Data shown →
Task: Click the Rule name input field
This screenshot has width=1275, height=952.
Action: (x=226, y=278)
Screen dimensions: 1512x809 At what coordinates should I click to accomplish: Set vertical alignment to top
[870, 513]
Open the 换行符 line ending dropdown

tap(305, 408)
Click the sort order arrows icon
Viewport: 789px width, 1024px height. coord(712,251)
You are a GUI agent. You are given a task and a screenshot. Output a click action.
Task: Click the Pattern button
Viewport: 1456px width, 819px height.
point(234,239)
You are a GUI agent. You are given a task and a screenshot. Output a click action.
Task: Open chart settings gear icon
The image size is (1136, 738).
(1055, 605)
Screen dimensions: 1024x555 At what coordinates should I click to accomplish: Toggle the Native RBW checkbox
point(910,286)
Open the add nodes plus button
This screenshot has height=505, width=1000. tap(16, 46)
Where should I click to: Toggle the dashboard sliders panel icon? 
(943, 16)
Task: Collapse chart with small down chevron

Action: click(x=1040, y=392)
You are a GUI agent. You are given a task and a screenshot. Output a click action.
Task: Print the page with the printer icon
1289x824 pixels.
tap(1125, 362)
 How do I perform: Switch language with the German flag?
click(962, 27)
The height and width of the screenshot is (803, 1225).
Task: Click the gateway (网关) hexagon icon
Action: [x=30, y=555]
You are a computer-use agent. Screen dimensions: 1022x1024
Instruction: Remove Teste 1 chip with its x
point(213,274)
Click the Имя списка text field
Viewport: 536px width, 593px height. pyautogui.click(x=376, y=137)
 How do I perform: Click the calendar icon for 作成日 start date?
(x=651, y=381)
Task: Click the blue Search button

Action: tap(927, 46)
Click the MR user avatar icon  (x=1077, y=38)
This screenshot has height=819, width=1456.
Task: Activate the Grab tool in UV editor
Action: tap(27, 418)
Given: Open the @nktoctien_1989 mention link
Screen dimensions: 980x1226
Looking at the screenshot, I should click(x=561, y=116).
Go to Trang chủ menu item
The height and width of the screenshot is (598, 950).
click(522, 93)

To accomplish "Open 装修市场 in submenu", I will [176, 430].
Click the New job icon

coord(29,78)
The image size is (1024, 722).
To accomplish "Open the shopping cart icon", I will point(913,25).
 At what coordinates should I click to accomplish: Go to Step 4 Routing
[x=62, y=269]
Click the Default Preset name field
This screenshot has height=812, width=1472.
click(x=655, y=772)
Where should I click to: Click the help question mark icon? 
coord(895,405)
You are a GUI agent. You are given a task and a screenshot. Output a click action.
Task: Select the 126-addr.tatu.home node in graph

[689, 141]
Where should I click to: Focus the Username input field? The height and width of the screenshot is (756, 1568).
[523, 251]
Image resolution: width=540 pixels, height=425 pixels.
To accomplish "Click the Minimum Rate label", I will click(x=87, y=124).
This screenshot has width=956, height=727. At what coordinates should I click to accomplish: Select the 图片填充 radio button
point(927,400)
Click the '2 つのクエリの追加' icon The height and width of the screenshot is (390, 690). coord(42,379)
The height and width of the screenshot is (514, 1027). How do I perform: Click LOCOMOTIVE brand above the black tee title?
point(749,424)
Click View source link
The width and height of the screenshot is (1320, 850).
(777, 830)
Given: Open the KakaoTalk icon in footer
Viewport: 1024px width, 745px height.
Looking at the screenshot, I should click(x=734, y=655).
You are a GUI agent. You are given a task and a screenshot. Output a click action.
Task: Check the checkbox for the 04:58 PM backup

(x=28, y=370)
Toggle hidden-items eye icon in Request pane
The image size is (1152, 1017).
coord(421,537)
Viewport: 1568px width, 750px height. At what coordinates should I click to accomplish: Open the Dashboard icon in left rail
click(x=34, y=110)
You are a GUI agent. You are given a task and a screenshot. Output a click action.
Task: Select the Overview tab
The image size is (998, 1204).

Objective → Arrange the material as a numbered list, beginning with its first line and ending with the line that contains "tap(305, 408)", and leave out any blank lines.

Result →
1. Task: Click the Rule name input field
2. This screenshot has width=1275, height=952.
3. Action: (x=226, y=278)
4. Screen dimensions: 1512x809 At what coordinates should I click to accomplish: Set vertical alignment to top
5. [870, 513]
6. Open the 换行符 line ending dropdown
7. tap(305, 408)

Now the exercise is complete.